Rural youth skills programme bears fruit

Friday, March 18, 2011
By: 
Nthambeleni Gabara

Bloemfontein - The process of developing South Africa's rural areas took a giant step forward when young people received certificates for completing the first phase of their skills empowerment programme. 

A total of 500 young people from the country's rural areas graduated and received their certificates from Rural Development and Land Reform Minister Gugile Nkwinti at De Brug Military Base in Bloemfontein on Thursday. 

The graduates successfully completed a seven-week long basic training course of the new National Rural Youth Corps (NARYSEC) with the Department of Defence and Military Veterans. 

The NARYSEC is a two-year programme aimed at skills development and job creation for young people from the 3 300 rural wards in the country, who are between the ages of 18 and 35 and have at least passed grade 10.

The first group to graduate from the NARYSEC was enrolled for training with the aim of arming them with theoretical and practical knowledge, and leadership skills that will enable them to think and view life differently. 

Addressing the graduates, Nkwinti said they were looking to empower a maximum of 20 000 young people from the countryside. 

"With this initiative, government is demonstrating that it really takes young people interests seriously," he said.

After completing their two-year training programme, Nkwinti said the future leaders will be able to help their own communities with their valuable skills through creating jobs for themselves and their people.

"This, at the end of the day, will lead to the future development of our country by these graduates and in their next stage, they will conduct house profiling to determine household needs within their communities. 

"Thereafter, they will be trained in construction work so that they can build houses, roads and ablution facilities in their communities," he said. 

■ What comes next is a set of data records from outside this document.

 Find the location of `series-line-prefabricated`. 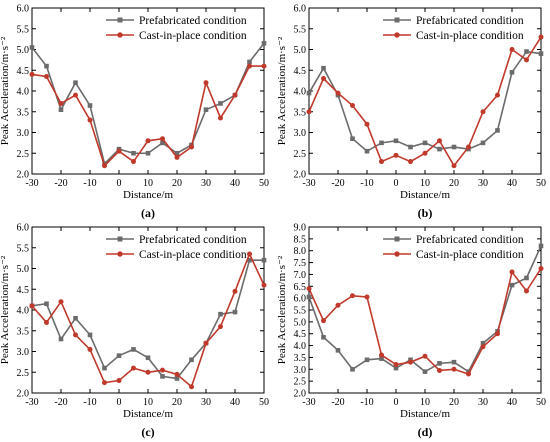

series-line-prefabricated is located at coordinates (425, 309).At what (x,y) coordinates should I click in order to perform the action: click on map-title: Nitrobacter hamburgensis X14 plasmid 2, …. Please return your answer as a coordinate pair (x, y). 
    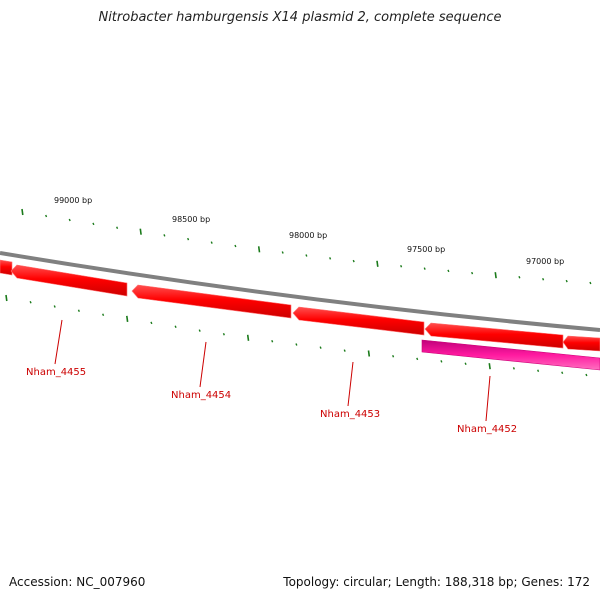
    Looking at the image, I should click on (300, 18).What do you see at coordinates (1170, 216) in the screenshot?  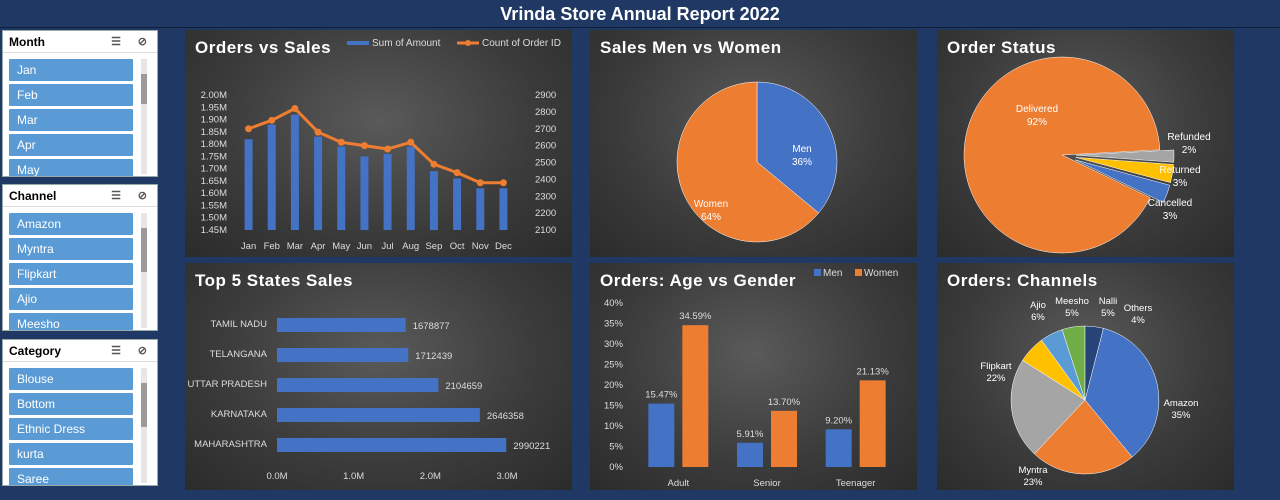 I see `slice-label: 3%` at bounding box center [1170, 216].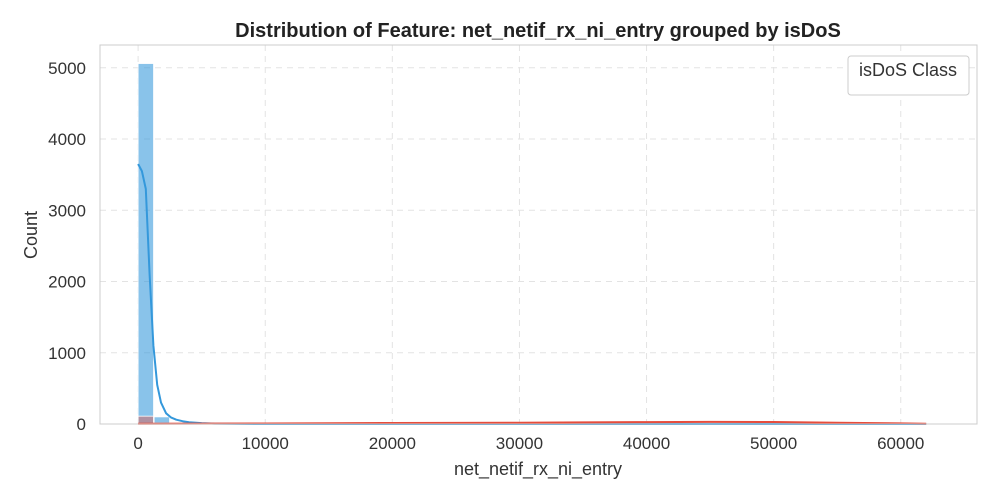 The height and width of the screenshot is (500, 1000). Describe the element at coordinates (67, 210) in the screenshot. I see `y-tick-label: 3000` at that location.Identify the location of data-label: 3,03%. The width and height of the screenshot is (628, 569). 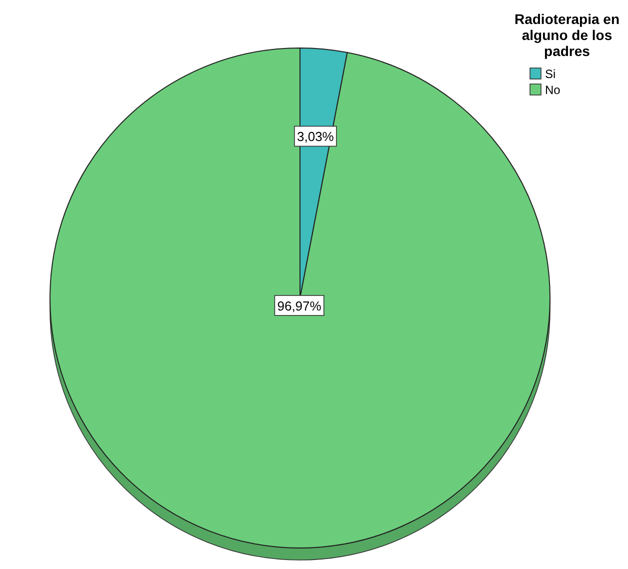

Nkwinti said upon completing the entire training, the group will be unleashed to their respective rural communities, where they will use their skills to build their village infrastructure. 

While the graduates received training from the Defence Department, they, however, did not undergo military training. 

For graduate, Selinah Hlakane from Mid-Vaal in Gauteng, the training helped her to learn to think out of the box.

"Now that I have received this mind-sharpening training, I will never regard and allow poverty to destruct my personal character and those of my peers in my village. When I go back home, I will mobilise other young people so that we can work together to bring about development in our area," she said.

Lieutenant General Derrick Mgwebi said he was delighted that graduates will return to their homes with a different life approach. 

"We taught the values of being a South African, respect, negotiation skills as well as leadership skills and our working relationship with them will last forever," he said.